DOCUMENT TEXT ::
# # # # #
# Cardinality of a Set

### Definition

Consider a set $$A.$$ If $$A$$ contains exactly $$n$$ elements, where $$n \ge 0,$$ then we say that the set $$A$$ is finite and its cardinality is equal to the number of elements $$n.$$ The cardinality of a set $$A$$ is denoted by $$\left| A \right|.$$ For example,

$A = \left\{ {1,2,3,4,5} \right\}, \Rightarrow \left| A \right| = 5.$

Recall that we count only distinct elements, so $$\left| {\left\{ {1,2,1,4,2} \right\}} \right| = 3.$$

The cardinality of the empty set is equal to zero:

$\require{AMSsymbols}{\left| \varnothing \right| = 0.}$

The concept of cardinality can be generalized to infinite sets.
# # # # #
DATA ROWS ::

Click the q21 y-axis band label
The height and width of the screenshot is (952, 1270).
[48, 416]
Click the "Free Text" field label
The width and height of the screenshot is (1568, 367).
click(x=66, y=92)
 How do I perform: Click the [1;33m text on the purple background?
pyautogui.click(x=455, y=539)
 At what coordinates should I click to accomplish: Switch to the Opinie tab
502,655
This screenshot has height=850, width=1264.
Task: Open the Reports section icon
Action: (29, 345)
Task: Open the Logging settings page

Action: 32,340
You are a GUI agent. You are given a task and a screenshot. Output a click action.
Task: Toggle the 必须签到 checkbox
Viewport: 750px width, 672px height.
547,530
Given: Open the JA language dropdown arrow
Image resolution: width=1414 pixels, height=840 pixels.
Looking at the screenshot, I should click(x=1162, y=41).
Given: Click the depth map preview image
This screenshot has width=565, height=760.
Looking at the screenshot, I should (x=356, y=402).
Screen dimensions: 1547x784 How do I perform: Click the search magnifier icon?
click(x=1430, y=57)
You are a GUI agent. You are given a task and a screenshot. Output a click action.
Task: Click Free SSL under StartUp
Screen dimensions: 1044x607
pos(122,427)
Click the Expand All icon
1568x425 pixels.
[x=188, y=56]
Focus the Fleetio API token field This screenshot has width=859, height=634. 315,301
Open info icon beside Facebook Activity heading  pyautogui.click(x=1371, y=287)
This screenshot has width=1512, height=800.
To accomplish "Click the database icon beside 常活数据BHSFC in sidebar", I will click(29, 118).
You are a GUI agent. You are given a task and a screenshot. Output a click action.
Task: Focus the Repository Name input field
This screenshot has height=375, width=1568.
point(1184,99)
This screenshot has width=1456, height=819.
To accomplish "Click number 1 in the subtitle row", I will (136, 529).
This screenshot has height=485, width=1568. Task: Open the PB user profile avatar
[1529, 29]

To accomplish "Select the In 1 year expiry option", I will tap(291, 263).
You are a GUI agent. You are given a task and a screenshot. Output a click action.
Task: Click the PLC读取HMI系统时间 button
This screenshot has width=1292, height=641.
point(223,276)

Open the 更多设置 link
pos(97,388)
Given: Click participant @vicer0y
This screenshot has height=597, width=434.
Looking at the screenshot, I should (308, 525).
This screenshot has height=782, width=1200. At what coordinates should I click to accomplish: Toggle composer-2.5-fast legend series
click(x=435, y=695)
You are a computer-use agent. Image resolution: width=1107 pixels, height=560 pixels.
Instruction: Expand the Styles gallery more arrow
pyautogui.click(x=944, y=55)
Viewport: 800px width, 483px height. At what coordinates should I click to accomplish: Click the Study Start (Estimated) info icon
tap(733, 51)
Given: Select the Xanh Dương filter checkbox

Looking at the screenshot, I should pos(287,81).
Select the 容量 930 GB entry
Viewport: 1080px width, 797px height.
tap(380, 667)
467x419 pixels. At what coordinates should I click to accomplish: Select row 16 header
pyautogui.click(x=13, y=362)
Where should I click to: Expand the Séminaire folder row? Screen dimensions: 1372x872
# # # # #
TASK LIST ::
1. In the text on the cardinality of a set, what is the cardinality of the empty set equal to?
2. Reproduce the part of the set cardinality text running from "### Definition" up to and including "to infinite sets.".

TASK ANSWERS ::
1. Zero.

2.
### Definition

Consider a set $$A.$$ If $$A$$ contains exactly $$n$$ elements, where $$n \ge 0,$$ then we say that the set $$A$$ is finite and its cardinality is equal to the number of elements $$n.$$ The cardinality of a set $$A$$ is denoted by $$\left| A \right|.$$ For example,

$A = \left\{ {1,2,3,4,5} \right\}, \Rightarrow \left| A \right| = 5.$

Recall that we count only distinct elements, so $$\left| {\left\{ {1,2,1,4,2} \right\}} \right| = 3.$$

The cardinality of the empty set is equal to zero:

$\require{AMSsymbols}{\left| \varnothing \right| = 0.}$

The concept of cardinality can be generalized to infinite sets.